Essentially there are not pointers in PHP. In my opinion the only time you will want to pass an array by reference to a function is when you want the function to modify the value of the array.
When considering the speed efficiency, you should first think about where the bottleneck in the operations are going to be. Most likely, under a scrutinizing eye, the bottleneck for any PHP application will be in the actual interpretation of the script, not the memory access and allocation (which happens in RAM, and is usually done in the MMU)
Additionally, you will not need to worry about memory management issues, as PHP is a dynamic-typed language, and will not perform any 'dangerous' operations. In fact, unless you specifically unset() a variable, it remains in memory until the end of the scripts lifetime, even if you leave the scope in which the variable was declared in.

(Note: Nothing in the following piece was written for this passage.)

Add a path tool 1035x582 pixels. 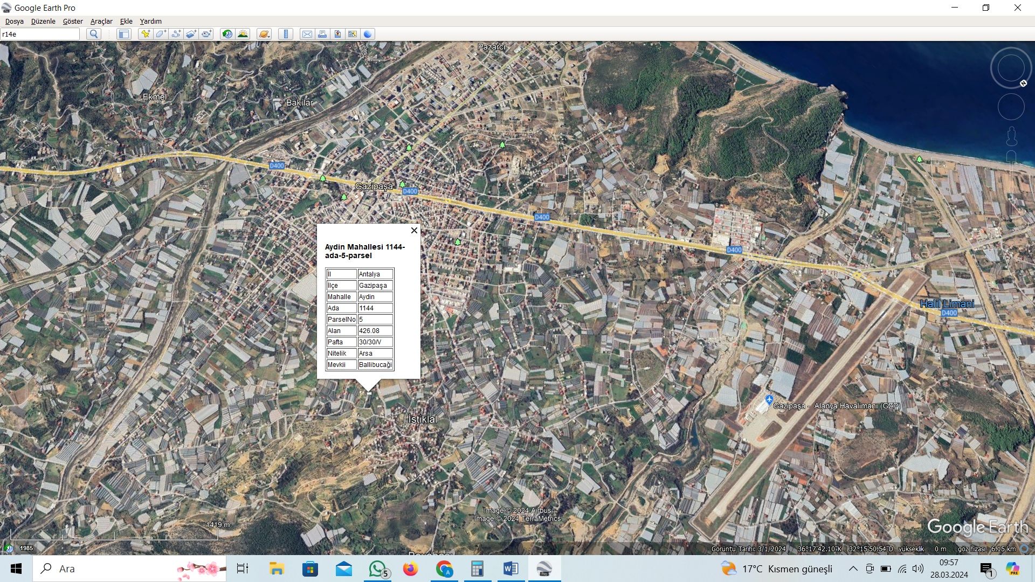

PHP.net is the best reference by far for the inner workings of the language. I would strongly suggest you take the time to do a little reading.
Hi all,
Could anyone help me about returning the array from a function in PHP? What is the right way to do it in PHP?
I've tried by reference and also returned as a local variable. Both works but is they good for big arrays??? Is they safe??
However, my current knowledge prompts me (from C++) that returning a pointer or a reference might be dangerous (this variable can go out of scope).
I appreciate for your information.
P.S. Can you also suggest any documentation about the good style of programming in PHP. I often have such questions:(.